··· MATERIAL FOR THIS EXERCISE ···
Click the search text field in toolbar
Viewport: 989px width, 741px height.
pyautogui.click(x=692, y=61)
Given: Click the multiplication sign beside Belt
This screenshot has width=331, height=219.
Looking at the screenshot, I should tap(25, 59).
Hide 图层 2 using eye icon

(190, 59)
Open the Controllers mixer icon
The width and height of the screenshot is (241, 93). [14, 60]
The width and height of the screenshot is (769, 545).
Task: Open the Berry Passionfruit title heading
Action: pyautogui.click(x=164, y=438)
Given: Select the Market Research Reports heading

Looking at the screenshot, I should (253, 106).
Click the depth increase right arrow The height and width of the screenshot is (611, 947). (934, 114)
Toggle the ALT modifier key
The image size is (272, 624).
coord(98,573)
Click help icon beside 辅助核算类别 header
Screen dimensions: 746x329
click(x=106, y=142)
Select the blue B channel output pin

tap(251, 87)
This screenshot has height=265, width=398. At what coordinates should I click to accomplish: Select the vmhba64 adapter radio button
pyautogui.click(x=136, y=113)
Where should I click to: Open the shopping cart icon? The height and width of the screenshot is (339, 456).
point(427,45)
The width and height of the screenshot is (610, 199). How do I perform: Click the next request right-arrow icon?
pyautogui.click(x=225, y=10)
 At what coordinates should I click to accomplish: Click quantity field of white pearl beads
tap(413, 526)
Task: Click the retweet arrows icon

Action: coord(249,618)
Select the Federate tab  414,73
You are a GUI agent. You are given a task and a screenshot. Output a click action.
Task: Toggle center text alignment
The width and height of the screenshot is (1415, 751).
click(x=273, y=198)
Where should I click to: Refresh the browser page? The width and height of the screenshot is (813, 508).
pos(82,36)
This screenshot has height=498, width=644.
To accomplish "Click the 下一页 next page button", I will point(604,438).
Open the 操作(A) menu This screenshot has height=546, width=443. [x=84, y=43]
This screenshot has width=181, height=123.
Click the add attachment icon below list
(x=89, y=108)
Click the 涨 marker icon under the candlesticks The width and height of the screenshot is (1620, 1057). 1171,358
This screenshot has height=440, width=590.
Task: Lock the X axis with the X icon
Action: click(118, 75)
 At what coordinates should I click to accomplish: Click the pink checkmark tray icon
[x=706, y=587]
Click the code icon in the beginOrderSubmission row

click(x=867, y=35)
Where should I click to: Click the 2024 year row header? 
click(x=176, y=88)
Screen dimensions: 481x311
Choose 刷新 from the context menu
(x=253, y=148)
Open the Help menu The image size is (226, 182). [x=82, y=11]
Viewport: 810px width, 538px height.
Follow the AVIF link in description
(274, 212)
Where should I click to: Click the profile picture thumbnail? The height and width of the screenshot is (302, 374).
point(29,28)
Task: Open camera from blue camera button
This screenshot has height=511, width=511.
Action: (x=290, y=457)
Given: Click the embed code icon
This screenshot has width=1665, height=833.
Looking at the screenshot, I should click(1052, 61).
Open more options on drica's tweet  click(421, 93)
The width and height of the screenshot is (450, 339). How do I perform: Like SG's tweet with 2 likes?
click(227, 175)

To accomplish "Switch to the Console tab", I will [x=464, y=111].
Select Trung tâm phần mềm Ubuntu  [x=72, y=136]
···
> [WHAT YOU WILL DO] Reproduce exactly the line that contains "This screenshot has height=511, width=511." together with each line after it to the end of the entries; include no other lines.

> [EXPECTED OUTPUT]
This screenshot has height=511, width=511.
Action: (x=290, y=457)
Given: Click the embed code icon
This screenshot has width=1665, height=833.
Looking at the screenshot, I should click(1052, 61).
Open more options on drica's tweet  click(421, 93)
The width and height of the screenshot is (450, 339). How do I perform: Like SG's tweet with 2 likes?
click(227, 175)

To accomplish "Switch to the Console tab", I will [x=464, y=111].
Select Trung tâm phần mềm Ubuntu  [x=72, y=136]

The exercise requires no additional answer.